I like to tinker with tomatoes and putter with potatoes. This year, I have several what-if projects going with these two old standbys.
One tomato experiment is supposed to mimic drip irrigation while providing continuous nutrition. I took two 5-gallon buckets and put holes in the bottoms and sides by driving a nail through the plastic with a hammer. Then I filled them half-full with compost, buried them partway in the ground and planted tomatoes around them.
The idea is that you fill the buckets with water every few days, and it seeps through the compost and out the holes, enriching the soil and keeping it moist. But I made bigger holes than I planned, and probably made too many. The water is draining out of the buckets in hours, not days. Next year I’ll make the holes with a drill and make fewer of them.
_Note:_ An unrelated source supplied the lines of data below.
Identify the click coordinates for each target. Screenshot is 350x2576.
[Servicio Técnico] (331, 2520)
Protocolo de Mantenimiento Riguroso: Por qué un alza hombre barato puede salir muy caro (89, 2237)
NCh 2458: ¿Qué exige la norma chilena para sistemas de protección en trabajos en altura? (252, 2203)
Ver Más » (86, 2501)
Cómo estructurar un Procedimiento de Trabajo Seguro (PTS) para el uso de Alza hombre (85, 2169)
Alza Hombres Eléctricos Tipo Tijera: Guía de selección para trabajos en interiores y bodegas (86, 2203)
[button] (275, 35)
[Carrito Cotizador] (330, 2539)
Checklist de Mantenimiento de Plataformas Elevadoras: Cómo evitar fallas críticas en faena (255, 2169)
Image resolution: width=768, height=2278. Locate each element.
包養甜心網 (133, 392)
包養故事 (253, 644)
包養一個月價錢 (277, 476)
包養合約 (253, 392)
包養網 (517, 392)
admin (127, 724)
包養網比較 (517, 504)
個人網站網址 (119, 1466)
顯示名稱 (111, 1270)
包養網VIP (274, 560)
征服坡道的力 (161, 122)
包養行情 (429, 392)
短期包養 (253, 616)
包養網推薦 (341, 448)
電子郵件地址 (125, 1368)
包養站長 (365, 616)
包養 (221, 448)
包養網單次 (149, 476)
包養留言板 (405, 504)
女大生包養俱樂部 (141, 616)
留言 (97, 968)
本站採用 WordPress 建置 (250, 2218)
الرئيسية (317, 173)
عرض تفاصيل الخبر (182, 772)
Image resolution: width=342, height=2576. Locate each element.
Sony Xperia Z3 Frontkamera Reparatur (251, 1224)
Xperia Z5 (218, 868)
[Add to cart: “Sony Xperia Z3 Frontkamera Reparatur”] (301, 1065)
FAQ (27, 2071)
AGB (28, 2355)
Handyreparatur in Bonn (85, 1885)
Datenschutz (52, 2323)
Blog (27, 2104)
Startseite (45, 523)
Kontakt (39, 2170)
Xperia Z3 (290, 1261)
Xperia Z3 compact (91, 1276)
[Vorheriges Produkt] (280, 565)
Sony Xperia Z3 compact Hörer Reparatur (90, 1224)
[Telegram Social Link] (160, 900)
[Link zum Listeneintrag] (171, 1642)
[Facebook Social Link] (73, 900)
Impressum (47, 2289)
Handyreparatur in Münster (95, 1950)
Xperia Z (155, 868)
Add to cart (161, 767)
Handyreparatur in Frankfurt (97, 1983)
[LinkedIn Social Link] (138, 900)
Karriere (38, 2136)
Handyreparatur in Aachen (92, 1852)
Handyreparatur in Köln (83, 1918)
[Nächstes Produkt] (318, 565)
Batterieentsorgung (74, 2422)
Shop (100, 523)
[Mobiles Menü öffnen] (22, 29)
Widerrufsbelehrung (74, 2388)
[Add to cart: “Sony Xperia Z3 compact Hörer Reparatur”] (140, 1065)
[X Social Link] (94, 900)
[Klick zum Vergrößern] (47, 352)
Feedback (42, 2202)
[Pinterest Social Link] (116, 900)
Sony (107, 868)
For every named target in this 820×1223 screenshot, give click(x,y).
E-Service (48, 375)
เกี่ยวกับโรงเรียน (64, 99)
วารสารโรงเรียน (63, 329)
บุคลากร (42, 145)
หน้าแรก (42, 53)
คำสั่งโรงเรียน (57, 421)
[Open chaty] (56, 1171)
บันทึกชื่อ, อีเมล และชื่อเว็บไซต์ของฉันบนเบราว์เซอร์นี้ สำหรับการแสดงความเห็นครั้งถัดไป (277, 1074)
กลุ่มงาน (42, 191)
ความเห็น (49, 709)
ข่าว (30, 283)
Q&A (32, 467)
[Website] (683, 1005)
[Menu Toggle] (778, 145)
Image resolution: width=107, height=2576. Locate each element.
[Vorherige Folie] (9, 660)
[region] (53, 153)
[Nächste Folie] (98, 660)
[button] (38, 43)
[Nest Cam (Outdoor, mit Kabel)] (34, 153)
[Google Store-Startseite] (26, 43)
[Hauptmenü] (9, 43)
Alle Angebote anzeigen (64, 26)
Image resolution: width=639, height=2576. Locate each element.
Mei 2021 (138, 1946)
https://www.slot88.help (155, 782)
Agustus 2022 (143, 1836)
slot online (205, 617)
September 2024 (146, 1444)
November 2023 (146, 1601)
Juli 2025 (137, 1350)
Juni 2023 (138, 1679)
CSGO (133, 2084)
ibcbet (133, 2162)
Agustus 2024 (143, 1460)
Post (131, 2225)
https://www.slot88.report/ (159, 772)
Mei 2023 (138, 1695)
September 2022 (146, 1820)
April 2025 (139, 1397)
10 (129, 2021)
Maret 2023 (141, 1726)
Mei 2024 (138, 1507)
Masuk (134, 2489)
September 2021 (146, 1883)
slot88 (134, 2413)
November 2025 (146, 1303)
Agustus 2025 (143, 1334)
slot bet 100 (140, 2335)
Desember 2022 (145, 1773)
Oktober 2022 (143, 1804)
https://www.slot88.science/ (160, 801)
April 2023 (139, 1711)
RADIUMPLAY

Epsom salt is often used to bathe tired feet and relieve constipation. I want to see if it helps tomatoes. I put a tablespoon of it at the bottom of each hole before adding dirt and compost and then planting tomato seedlings. Epsom salt is magnesium sulfate, and I’ve read that tomatoes often don’t get enough magnesium. For a test, I have four Bobcat tomatoes, half of which got the magnesium boost and half of which didn’t. I may also mix a tablespoon in a gallon of water and spray the foliage.
This is my second summer using red plastic mulch. This technique is supposed to increase tomato yield; certain colors of plastic work best for certain crops, and tomatoes prefer red. I put the red plastic on two tomato beds and one of eggplants. One problem is that rain doesn’t easily reach the plant’s roots, so it’s important to keep the tomatoes wateredj. Another is that the plastic disintegrates after a few years and it may be a pain to pluck pieces of it out of the garden.
We grew more Honeydrop cherry tomato seedlings than we have room for, and even after giving many away, we still had some left. So I took a bucket with holes in the bottom, filled it up with dirt and compost, and planted a mobile tomato, as shown in photo. I’ve never done container tomatoes before; we’ll see how this works!
All of this experimentation will be for naught if the dreaded late blight hits as hard as in the past two years. I started spraying a copper solution on my tomatoes in early July last year, and still got the blight. Some farms got wiped out. My local garden store was selling some resistant varieties this year, but I’m betting that this year weather conditions won’t favor the blight.
We received over 100 seed potatoes this year as a gift and have had to get creative with them. In addition to our potato high-rises, we have taken four cardboard boxes and filled them partway up with dirt and compost, then planted two seed potatoes per box. We took a metal tub, drilled holes in the bottom, and planted potatoes there. We created a 5×2-foot potato crib beside our fenced garden and planted about 25 potatoes near the beans, a plant that likes to be near potatoes.
We are hoping to get deluged with potatoes this fall, but first we have to watch out for the nasty Colorado potato beetle. In a few weeks, we’ll start looking for its orange eggs on the underside of the leaves.
Gardening is an ongoing learning experience!